I’ve just done another very “rough and ready” check, and it seems that my dropping of metrics did not actually slow the growth down that much. Before I started dropping all those metrics, the disk usage was growing at about 600 MB per 24h. Now it’s at approximately 500 MB per 24h. Not really that much gain, to be honest.
Deleting unwanted metrics
Deleting unwanted data in Prometheus is a two-step process. First, the unwanted series need to be marked for deletion with the Prometheus API. Once that’s done, the metrics need to actually be deleted, again with the Prometheus API.
Because I already had the metrics to be deleted nicely listed in a file with one metric name per line, I wrote a quick bash script to automate the deletion:
#! /bin/bash
PROMETHEUS_SERVER="http://localhost:28015"
metrics_list="${1}"
while read metric; do
echo "$metric"
curl -X POST -g "${PROMETHEUS_SERVER}/api/v1/admin/tsdb/delete_series?match[]=${metric}"
done <$metrics_list
curl -X POST -g "${PROMETHEUS_SERVER}/api/v1/admin/tsdb/clean_tombstones"
It takes the aforementioned list and calls the series deletion API for each of the lines in that file, assuming that each line only contains the name of a metric to be deleted. Once that’s done, it calls the tombstone cleaning API, which really deletes the series from the TSDB.
The first part of the script ran through perfectly fine for me. But the cleaning of the tombstones failed:
"status":"error","errorType":"internal","error":"clean tombstones: /prometheus/01HSKJ3DX27WGS1NZTS0F87K6V: 2 errors: preallocate: no space left on device; sync /prometheus/01HZW9FS0W6JT1R0YJ1ZTH332N.tmp-for-creation/chunks/000011: file a
And no, I did not accidentally cut off the message there - that’s all the Prom API send. 😁 So I left it too late. Prometheus didn’t even have enough space left on the volume to execute the tombstone deletion.
Prometheus stores data in chunks on the disk, containing all the data for a specific time period. When you delete the data, it has to open every chunk which contains data from the metric to be removed, needs to remove the data and then write out a new chunk. And it did not have enough space left to write out the new chunk while not having deleted the old chunk yet. In the end I capitulated and increased the size of the Prometheus volume again, by another 20 GB. That was enough. This is one of the reasons why I like to use S3 whenever I can. When I run out of space there I just need to throw in another disk, no mucking about with volume sizes.

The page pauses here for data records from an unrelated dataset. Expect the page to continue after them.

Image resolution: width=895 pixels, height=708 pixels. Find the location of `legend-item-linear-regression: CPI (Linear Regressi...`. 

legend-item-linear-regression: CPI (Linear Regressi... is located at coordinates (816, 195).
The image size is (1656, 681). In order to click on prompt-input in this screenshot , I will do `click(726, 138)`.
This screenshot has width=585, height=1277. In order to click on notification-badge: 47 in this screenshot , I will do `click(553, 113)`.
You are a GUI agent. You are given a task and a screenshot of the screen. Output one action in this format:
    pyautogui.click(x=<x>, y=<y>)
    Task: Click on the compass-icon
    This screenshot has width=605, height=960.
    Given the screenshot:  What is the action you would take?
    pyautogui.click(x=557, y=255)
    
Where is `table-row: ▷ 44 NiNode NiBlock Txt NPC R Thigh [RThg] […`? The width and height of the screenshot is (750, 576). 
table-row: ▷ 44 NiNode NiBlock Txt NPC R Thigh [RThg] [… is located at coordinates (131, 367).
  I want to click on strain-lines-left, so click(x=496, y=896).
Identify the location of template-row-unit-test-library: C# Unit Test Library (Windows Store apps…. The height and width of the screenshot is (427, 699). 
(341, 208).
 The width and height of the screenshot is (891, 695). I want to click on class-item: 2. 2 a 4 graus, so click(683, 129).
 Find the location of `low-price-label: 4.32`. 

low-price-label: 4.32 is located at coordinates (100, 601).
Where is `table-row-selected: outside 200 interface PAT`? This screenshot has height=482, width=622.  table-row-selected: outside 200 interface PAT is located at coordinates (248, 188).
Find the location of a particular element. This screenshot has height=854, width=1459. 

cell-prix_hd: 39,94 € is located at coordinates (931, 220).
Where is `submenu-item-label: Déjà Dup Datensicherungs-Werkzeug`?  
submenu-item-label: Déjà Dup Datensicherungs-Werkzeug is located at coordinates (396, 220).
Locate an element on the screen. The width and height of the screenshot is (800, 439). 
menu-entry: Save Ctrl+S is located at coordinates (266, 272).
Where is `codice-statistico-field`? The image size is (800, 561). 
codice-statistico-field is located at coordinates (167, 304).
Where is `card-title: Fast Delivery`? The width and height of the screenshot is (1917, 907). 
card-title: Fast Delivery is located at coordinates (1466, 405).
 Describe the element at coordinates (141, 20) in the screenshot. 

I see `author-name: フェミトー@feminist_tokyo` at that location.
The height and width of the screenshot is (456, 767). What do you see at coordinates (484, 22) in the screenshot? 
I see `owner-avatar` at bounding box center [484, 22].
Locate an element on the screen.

Increasing the volume size was not entirely simple, because the PVC is controlled not by a manually created manifest or even a Helm chart, but is instead created by the Prometheus operator when running the kube-prometheus-stack. As a consequence, updating the size has to follow a specific process, which is documented here. That was a pretty humiliating defeat. 😦
The tombstone cleanup is also pretty compute and memory intensive. Here’s the CPU consumption of the Prometheus container:
Future approaches
All the above being said, the entire action was not really much of a success. The percentage disk utilization plot I showed in the beginning looks rather impressive, dropping the disk utilization by about 30%. But quite frankly: That’s mostly due to the 20 GB increase in the volume size. Not because of my cleanup. A more realistic picture can be seen here, which is the bytes used of the Prometheus volume up to today:
This rate of growth isn’t really sustainable in the current setup. I will constantly run out of space on the volume. I could of course radically cut down on the retention period or on the metrics scraped, but I really don’t want to.
So in the near future, I will have to have a look at Thanos. It is already supported in kube-prometheus-stack, and it can provide long term storage in S3, which I prefer over disk volumes.
But that project has to wait until the k8s migration is done. I hope that I won’t have to repeat this action until that’s completed.